Figure phare du judaïsme, Chaïm Kanivesky est décédé vendredi à l’âge de 94 ans, peu avant la pause hebdomadaire de shabbat, et ses obsèques se sont déroulées dimanche après-midi à Bnei Brak, ville orthodoxe jouxtant Tel-Aviv, dans le centre du pays.  

Sur place, les rues étaient bondées de fidèles vêtus de noir qui s’entassaient jusque dans les escaliers et sur des toits d’immeubles pour pouvoir assister aux funérailles, alors que la police et les secouristes ont fait état de « centaines de milliers » de participants à la procession funèbre.

« J’ai pleuré lorsque j’ai appris qu’il était mort », a témoigné Shlomo Lugassi, un fidèle âgé de 41 ans qui a tenté sans succès de fendre la foule pour accéder à la maison du défunt rabbin à Bnei Brak. « En tant que juifs nous savons que ce qui tient le peuple (juif) c’est la Torah, et cet homme, c’était la Torah, de par son savoir », a-t-il ajouté.

« Il connaissait la Torah mieux que quiconque […] C’était un père pour nous tous, on avait quelqu’un sur qui s’appuyer pour prendre des décisions, nous sommes orphelins à présent », a renchéri Faygie Ben Shalom, 60 ans et directrice d’un séminaire, partie tôt dimanche de Jérusalem pour assister aux funérailles avec ses élèves.

La police israélienne a déployé 3000 officiers, en plus de paramilitaires, par crainte de débordements en marge des funérailles, voire d’affaissement de toitures où des fidèles étaient massés.

En avril 2021, une bousculade lors d’un pèlerinage juif réunissant des dizaines de milliers de personnes avait entraîné la mort de 45 personnes, dont des enfants, sur un site du nord d’Israël.

Mais à la fin de la journée, après la procession et la mise en terre, les secouristes n’ont fait état d’aucun incident grave, mais de blessés légers, comme des personnes ayant perdu connaissance.  

« Prince de la Torah »

Barbe blanche vaporeuse et dos voûté, le rabbin Kanievsky était considéré comme un « maître » et parfois surnommé le « Prince de la Torah » par ses adeptes qui respectaient à la lettre ses consignes.

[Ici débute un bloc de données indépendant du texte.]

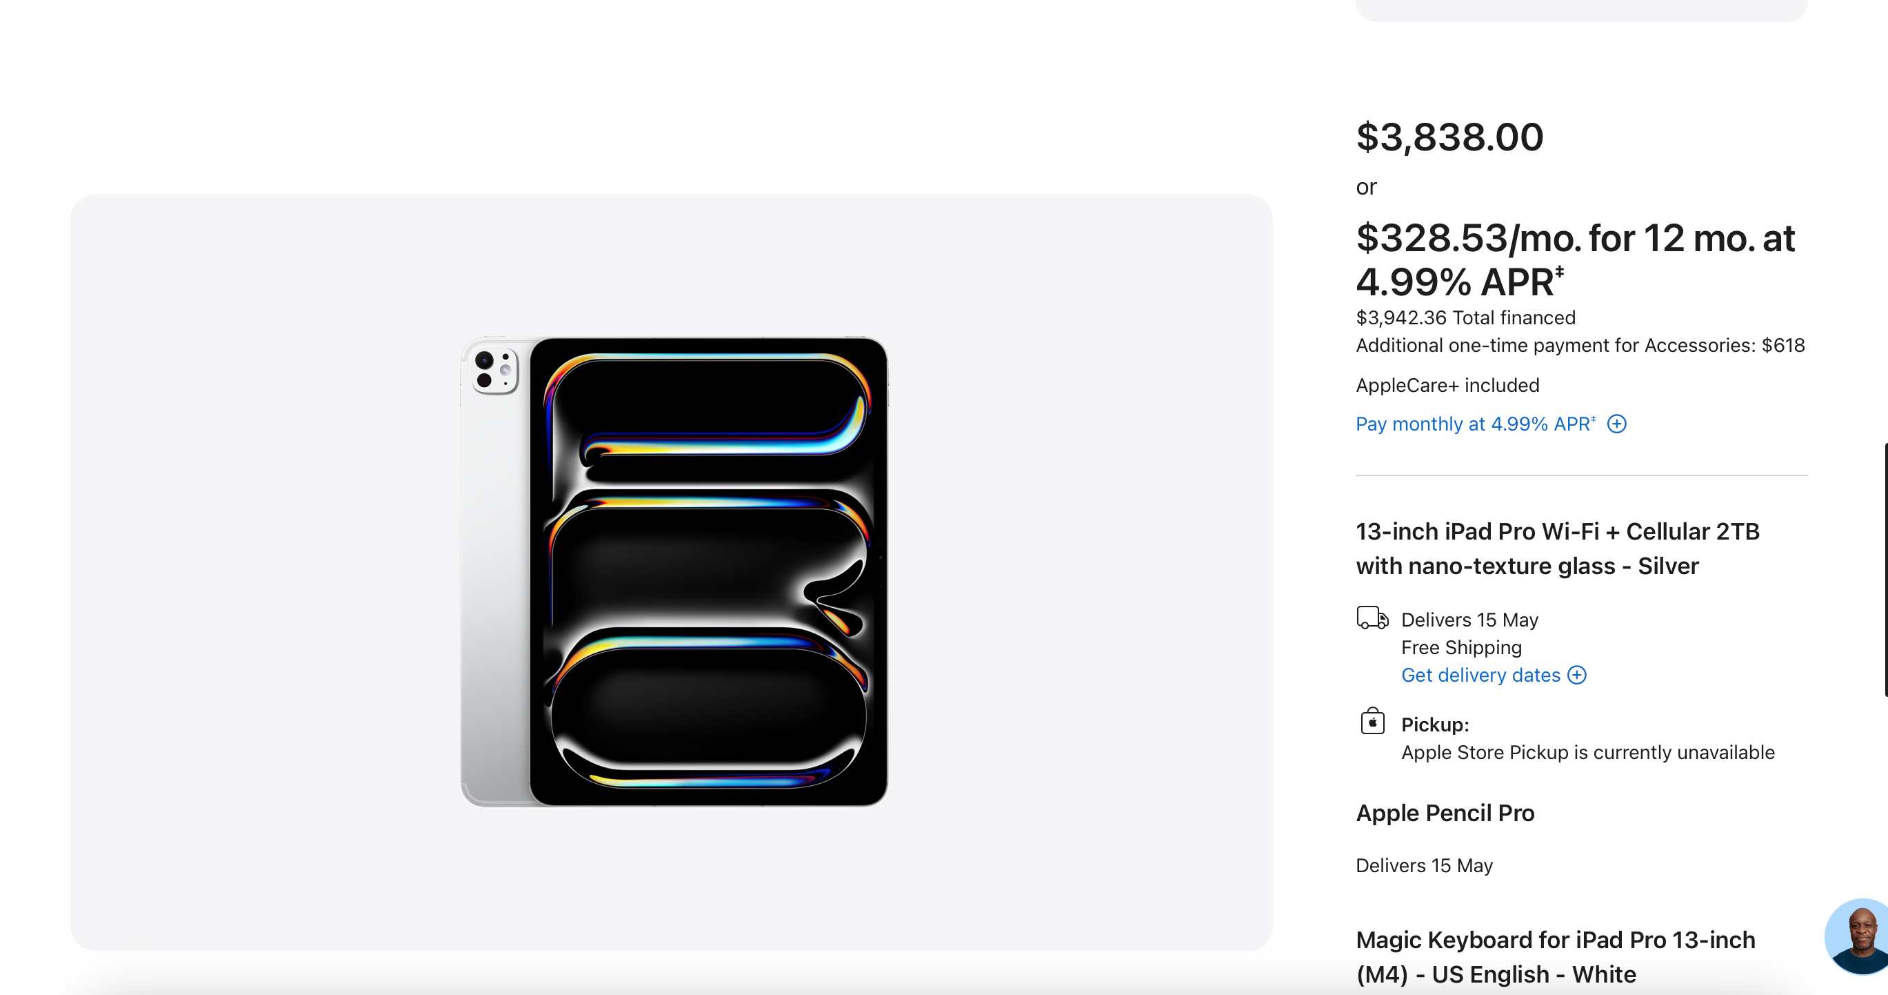Click the footnote symbol after the large APR heading
Image resolution: width=1888 pixels, height=995 pixels.
(x=1560, y=272)
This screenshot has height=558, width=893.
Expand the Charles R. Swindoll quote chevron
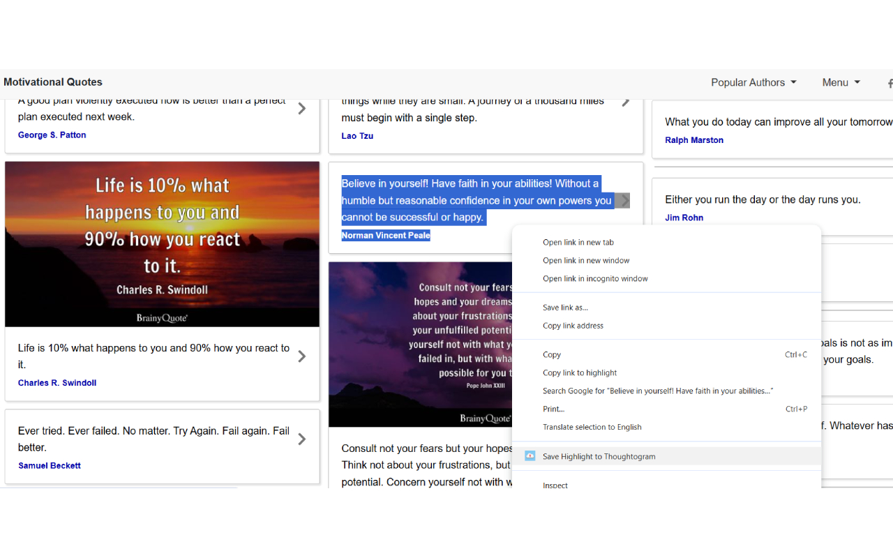coord(301,356)
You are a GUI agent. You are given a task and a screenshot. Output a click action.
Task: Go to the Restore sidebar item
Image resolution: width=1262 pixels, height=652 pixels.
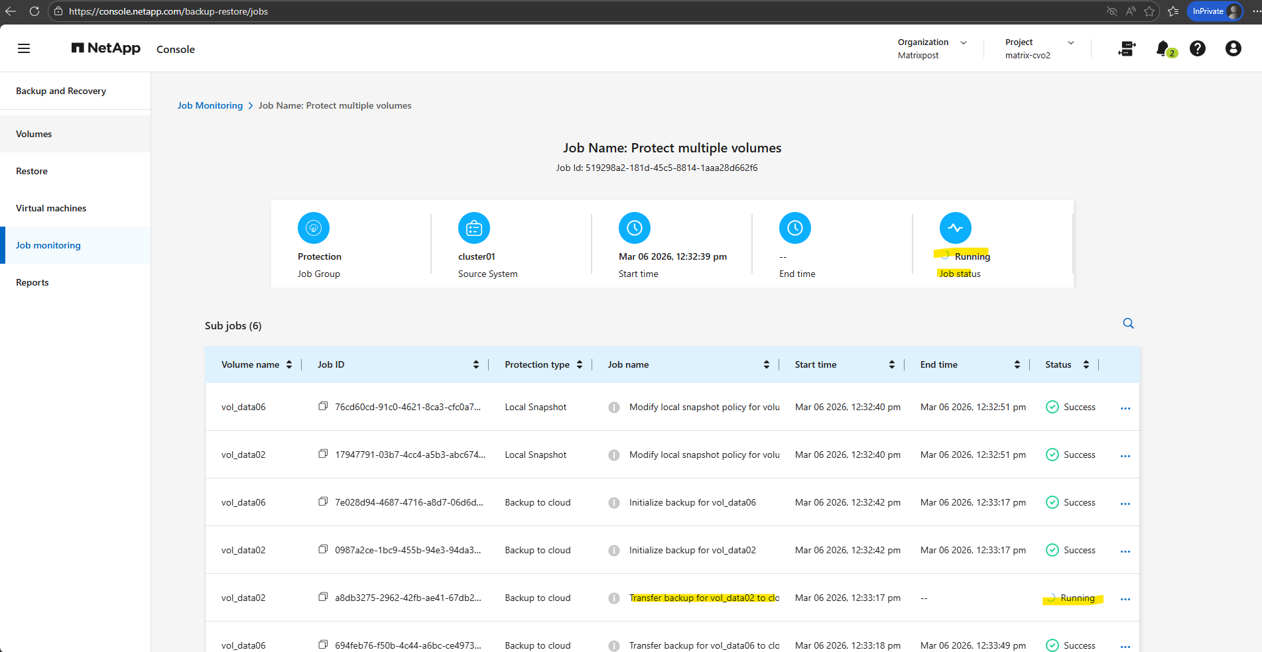click(32, 171)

PHOTO MENAHEM KAHANA, ARCHIVES AGENCE FRANCE-PRESSE

Chaim Kanievsky (au centre), en 2019.

« Le rabbin veillait à toujours recevoir chaque personne avec un cœur ouvert. C’était un vrai leader public, qui depuis sa modeste maison de Bnei Brak a dirigé des dizaines de milliers de personnes en Israël, avec sagesse, bon sens et une compétence rare », a commenté le premier ministre Naftali Bennett, saluant la mémoire d’un homme qui avait « renoncé aux choses matérielles pour se consacrer à la vie spirituelle ».

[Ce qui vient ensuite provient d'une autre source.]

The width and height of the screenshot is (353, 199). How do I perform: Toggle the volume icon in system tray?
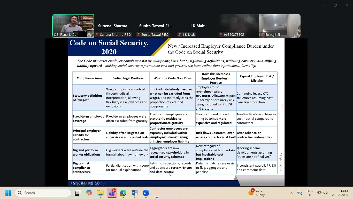click(325, 193)
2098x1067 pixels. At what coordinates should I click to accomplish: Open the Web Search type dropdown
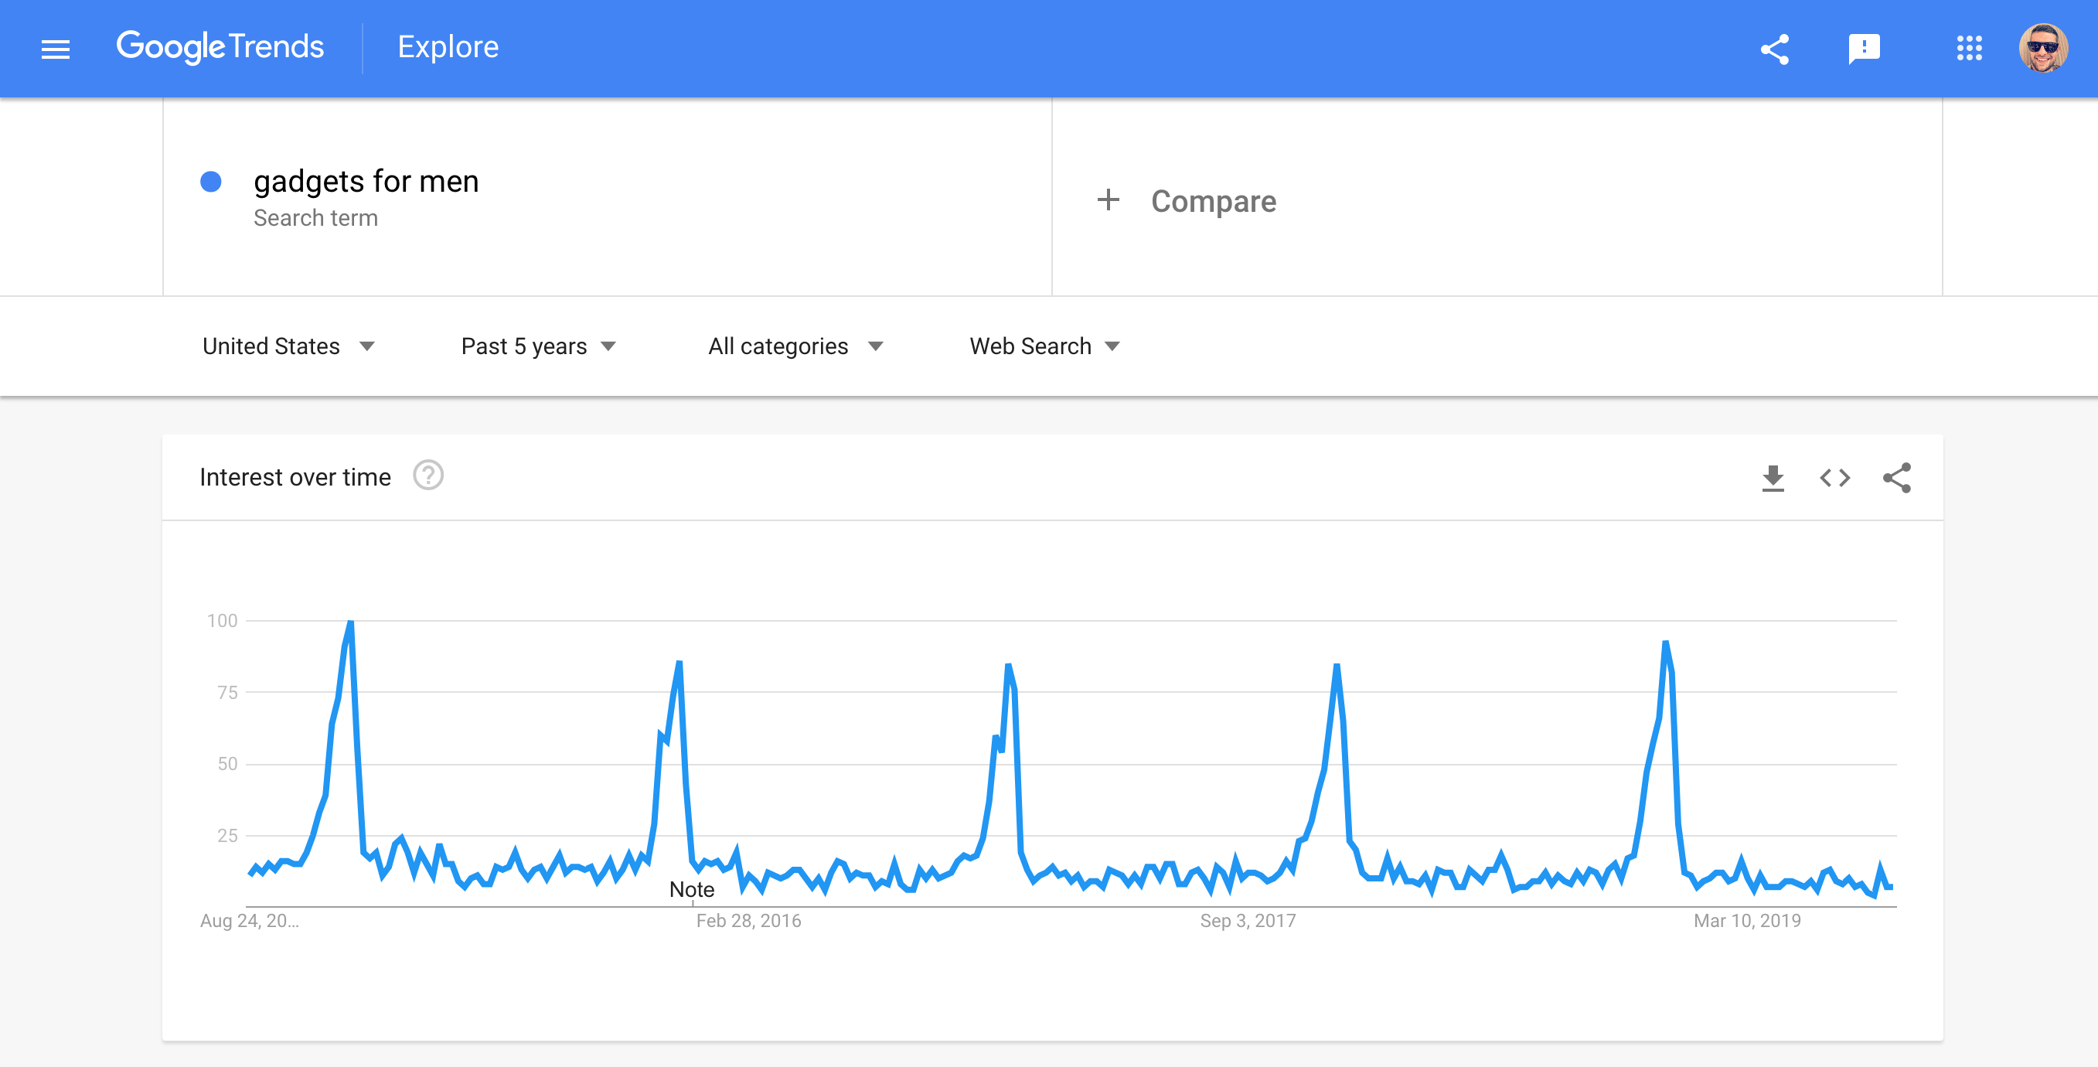[1044, 346]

« Pendant environ 35 ans et même plus, j’étais comme un fils chez lui », a confié à la télévision israélienne le leader de la formation orthodoxe séfarade Shas, Aryeh Déri. « Le rabbin Kanievsky n’appartenait à aucun courant en particulier, il était le leader de tout Israël […] séfarades comme ashkénazes, orthodoxes comme laïques, c’était à la fois une personne simple et prestigieuse ».  

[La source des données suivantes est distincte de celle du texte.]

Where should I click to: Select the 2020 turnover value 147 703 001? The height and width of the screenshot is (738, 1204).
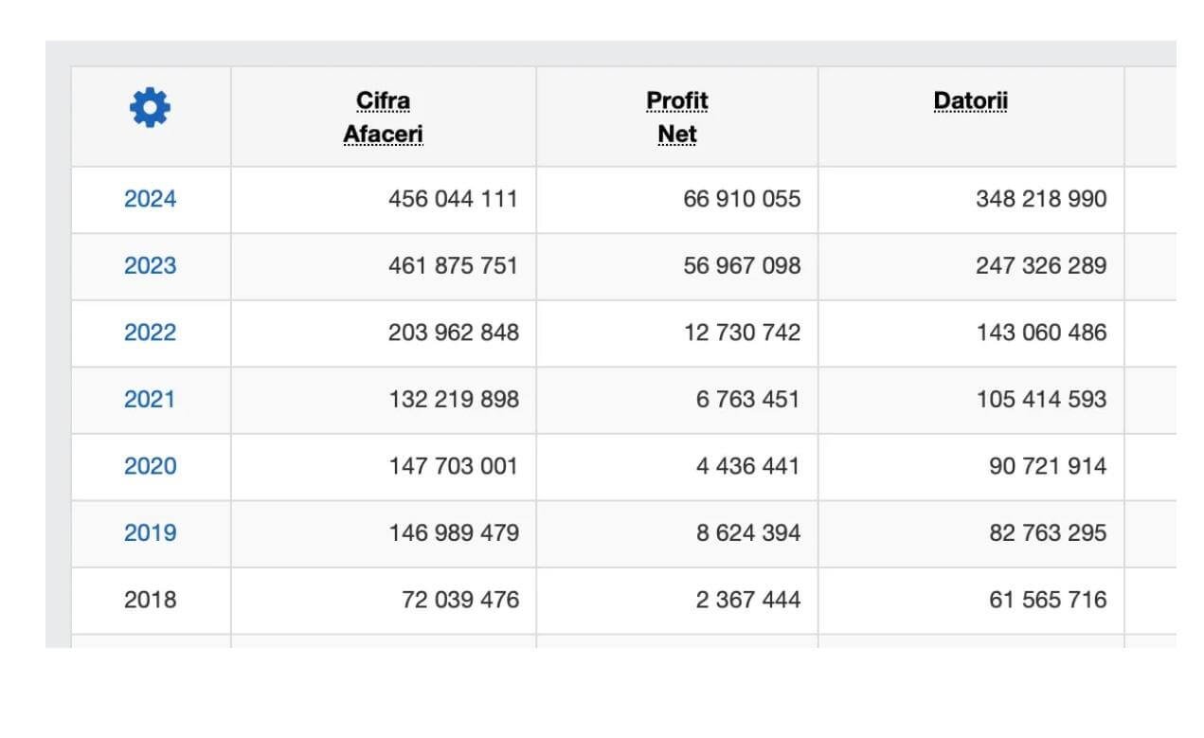tap(453, 466)
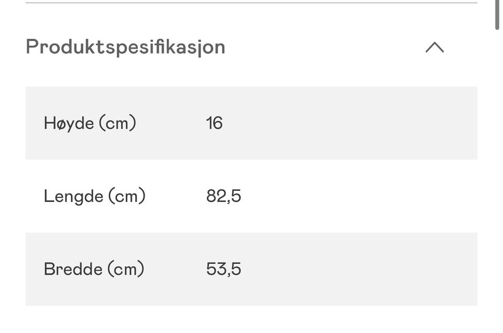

Chaïm Kanievsky « est devenu une figure d’autorité presque malgré sa volonté. Il voulait apprendre et étudier la Torah », mais des divisions dans le monde orthodoxe l’ont amené à jouer un plus grand rôle public, souligne Benjamin Brown, spécialiste de la pensée juive à l’université hébraïque de Jérusalem.

« C’était une personne très chaleureuse, très modeste. Ce n’était pas un idéologue. Il ne s’est pas présenté à la société orthodoxe avec une grande vision, mais comme une personne qui réglait des problèmes », a-t-il ajouté.

COVID-19 et Torah

Le rabbin Kanievsky s’était toutefois attiré les foudres de nombreux Israéliens lorsqu’il avait minimisé le gravité du coronavirus, affirmant que la pandémie ne devait pas justifier la fermeture des écoles religieuses.

Le vieux rabbin avait en fait adapté certaines pratiques aux exigences de la lutte contre la COVID-19 en fermant des synagogues et en autorisant l’utilisation exceptionnelle du téléphone portable lors du shabbat (jour de repos) pour partager des informations urgentes sur la pandémie, avait indiqué fin 2020 à l’AFP son petit-fils, Yaakov Kanievsky.

Mais la fermeture des yeshivot, les écoles talmudiques, pour tenter de limiter les rassemblements et donc la propagation du virus, constituait une « ligne rouge ». « Pour lui, la chose la plus importante au monde est l’étude de la Torah. Sans ça, plus rien n’a de sens », avait expliqué son petit-fils.